ANGEZEIGTER TEXT —
= = = =

Aber Asian Underground beeinhaltet sehr viele Richtungen: Du kannst es so nennen, wenn du Drum'n'Bass mit Acapella machst, von woher auch immer... Indien oder... Es ist so, als ob du von Jazz redest - es ist sehr schwer, zu sagen, was Asian Underground genau ist...

Eine Mischung von vielen Sachen...
Simbad: Ja, vollkommen! Manchmal ist es nicht einmal direkt aus Asien - es ist aus arabischen Ländern oder...

Ja, eher international!
Simbad: Ja, genau.

Hat die Szene in London ihren Höhepunkt erreicht oder entwickelt sich noch mehr?

= = = =

DATENLISTE —
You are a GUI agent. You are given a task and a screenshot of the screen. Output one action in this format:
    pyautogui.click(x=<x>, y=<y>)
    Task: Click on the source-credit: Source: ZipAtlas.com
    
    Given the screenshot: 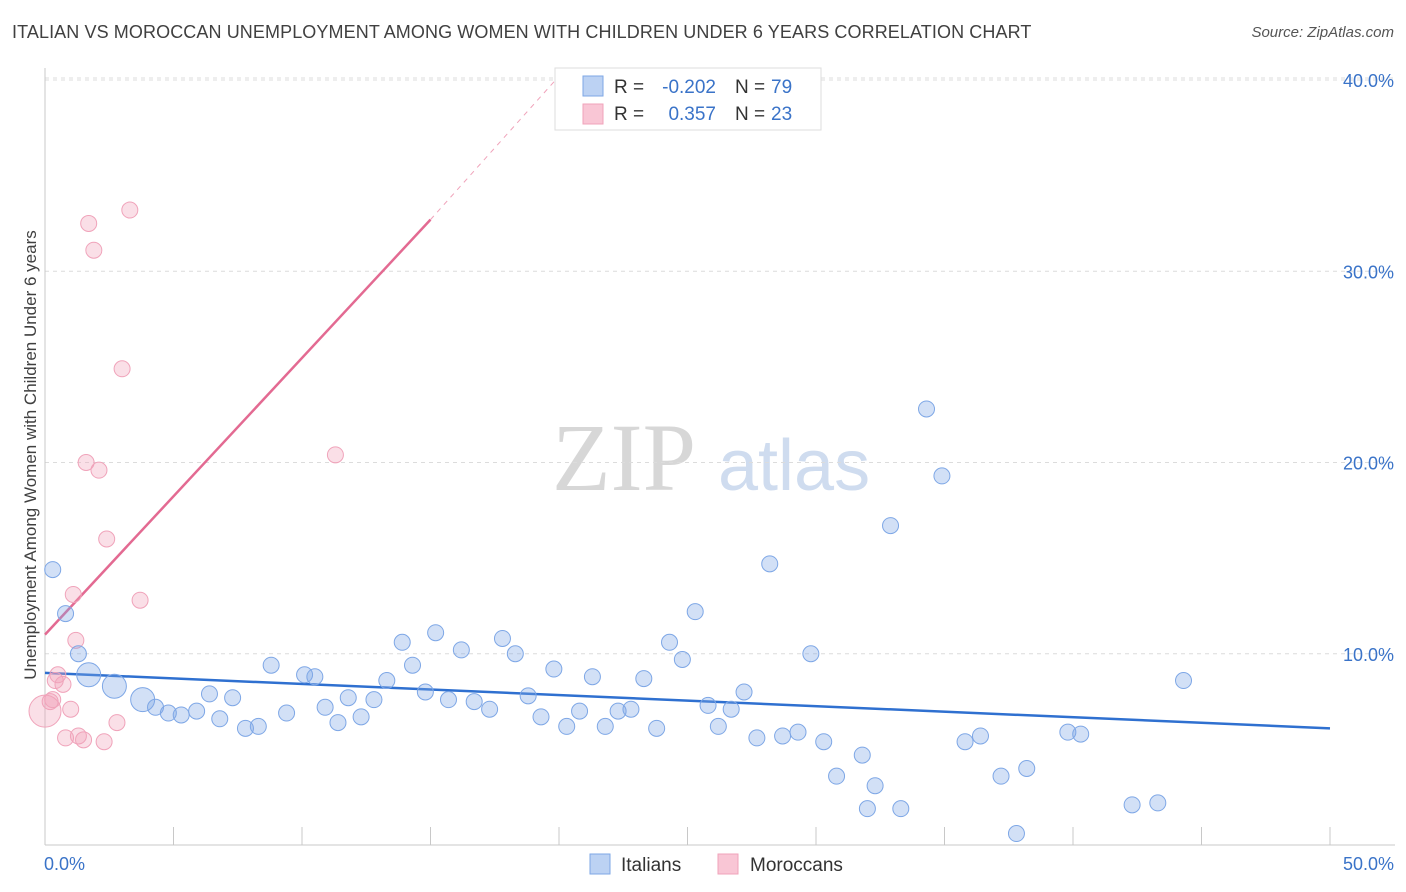 What is the action you would take?
    pyautogui.click(x=1322, y=32)
    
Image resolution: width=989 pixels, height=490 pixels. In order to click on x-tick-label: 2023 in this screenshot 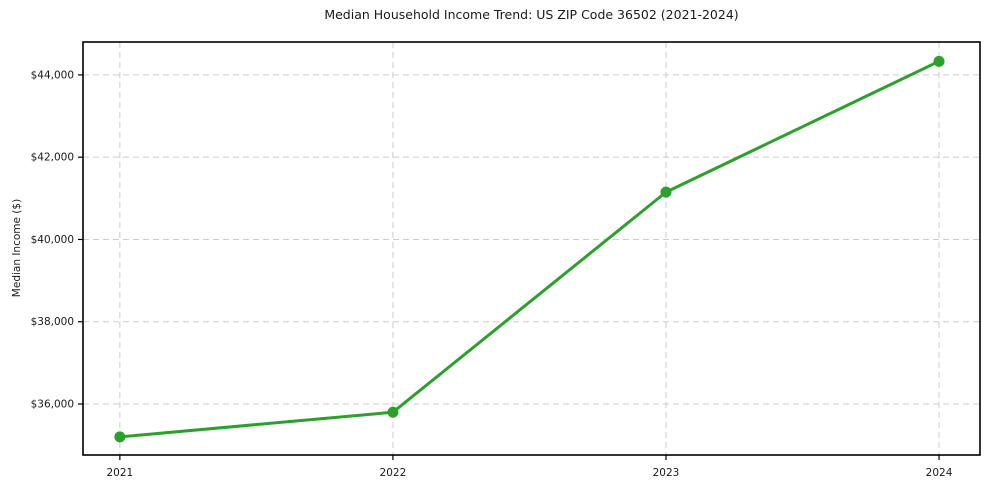, I will do `click(666, 473)`.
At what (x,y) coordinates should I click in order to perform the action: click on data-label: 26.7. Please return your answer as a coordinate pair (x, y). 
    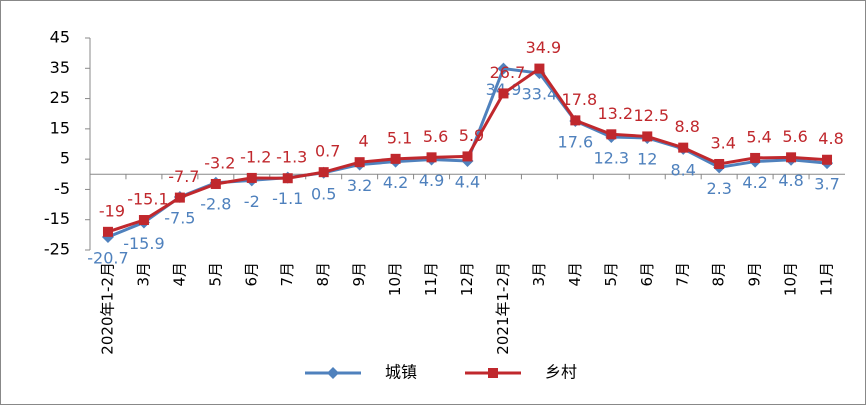
    Looking at the image, I should click on (508, 72).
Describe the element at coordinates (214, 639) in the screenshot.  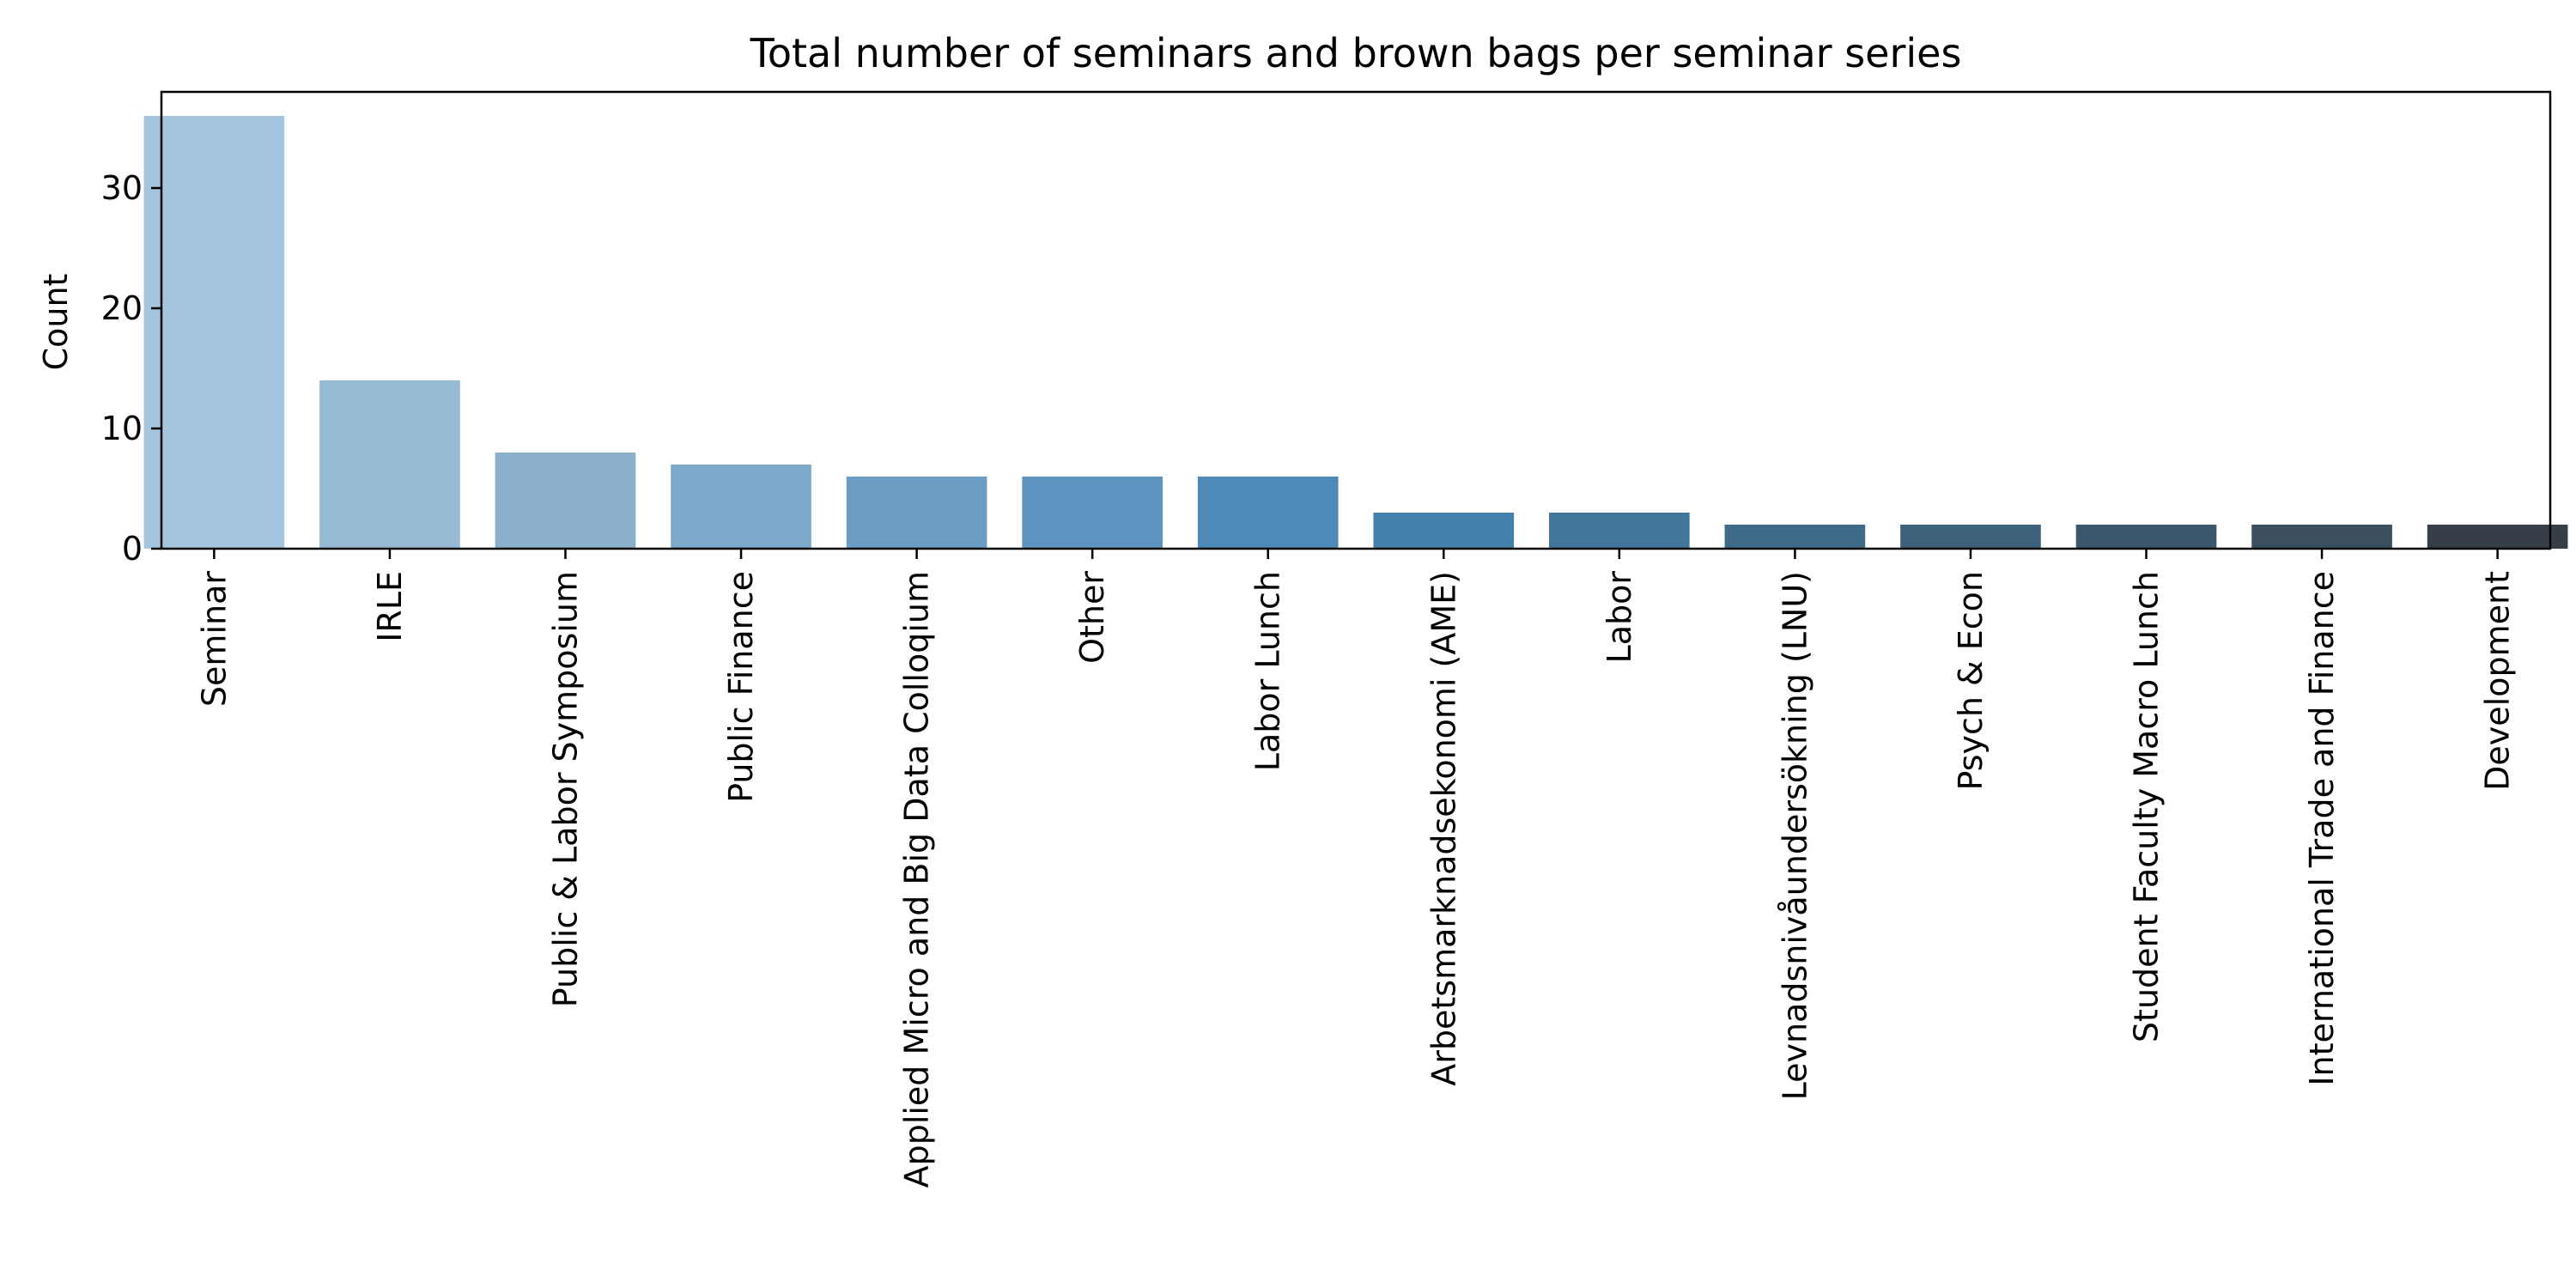
I see `x-tick-label-0: Seminar` at that location.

= = = =

AUFGABENZIEL — Zähle alle Orts- und Regionsangaben auf, die im Ausschnitt über Asian Underground genannt werden. Die Zeilen sind eigenständiges Material und gehören nicht zum Text.

ERGEBNIS — Indien, Asien, arabische Länder, London